BigDL is a distributed deep learning library for Apache Spark; with BigDL, users can write their deep learning applications as standard Spark programs, which can directly run on top of existing Spark or Hadoop clusters.
-
Step1 build analytics-zoo jar clone analytics zoo to local: git clone https://github.com/intel-analytics/analytics-zoo build job2career-with-dependencies.jar: mvn clean install -DskipTests
-
Step 2 login on to web with credentials
-
Step 3 setup cluster
- Clusters -> create cluster
- give a name “intel” set up workers 1, uncheck auto scaling.
- Set up spark configuration here, for example
- spark.executor.cores 4
- spark.cores.max 4
- spark.shuffle.reduceLocality.enabled false
- spark.shuffle.blockTransferService nio
- spark.scheduler.minRegisteredResourcesRatio 1.0
- spark.speculation false
-
Step 4, upload data and dependency jar
- Data-> create table -> upload data, give a name for example ”NEG50”

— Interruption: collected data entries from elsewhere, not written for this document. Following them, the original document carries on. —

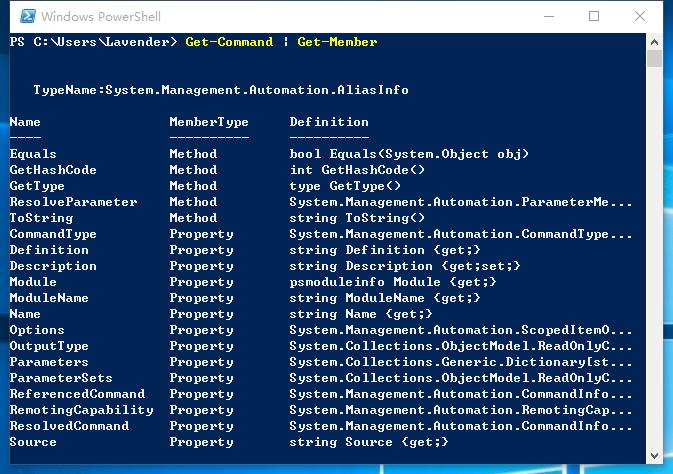This screenshot has width=673, height=474.
Task: Click 'bool Equals(System.Object obj)' definition text
Action: [409, 154]
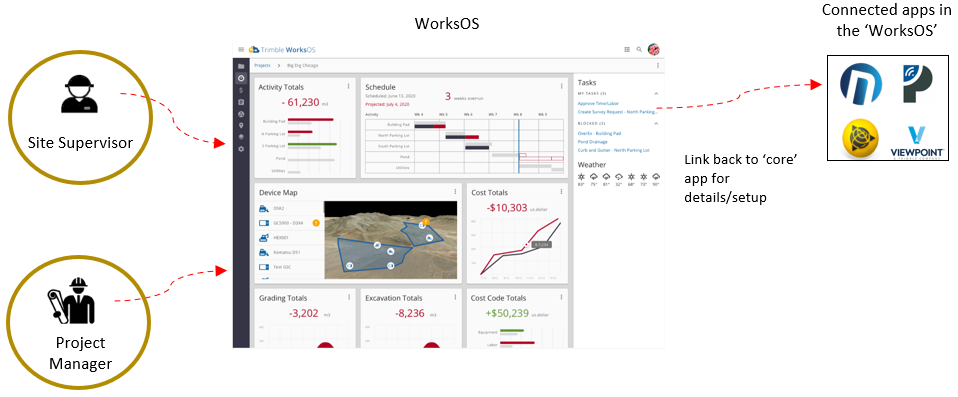The image size is (958, 397).
Task: Click the search magnifier in the top bar
Action: pyautogui.click(x=639, y=49)
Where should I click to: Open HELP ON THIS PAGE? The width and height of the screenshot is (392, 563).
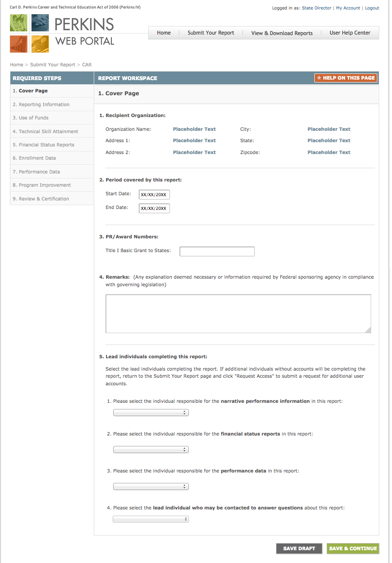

- /FileStore/taAbles/Jobs2Career/indexed/indexed/
- /FileStore/tables/Jobs2Career/indexed/NEG50/
- /FileStore/tables/Jobs2Career/lib/job2career_1_0_SNAPSHOT_job-0ca74.jar
-
Step 5 run job
- Jobs -> Create job -> give a name
- set Jar, Upload jar, give main class “com.intel.analytics.bigdl.apps.job2Career.TrainWithD2VGlove”, give arguments "--inputDir /FileStore/tables/Jobs2Career/indexed/“
- Add dependency lib dbfs:/FileStore/tables/Jobs2Career/lib/job2career_1_0_SNAPSHOT_job-0ca74.jar
- Edit cluster -> existing cluster, choose the one you created
- confirm -> run now -> see results from log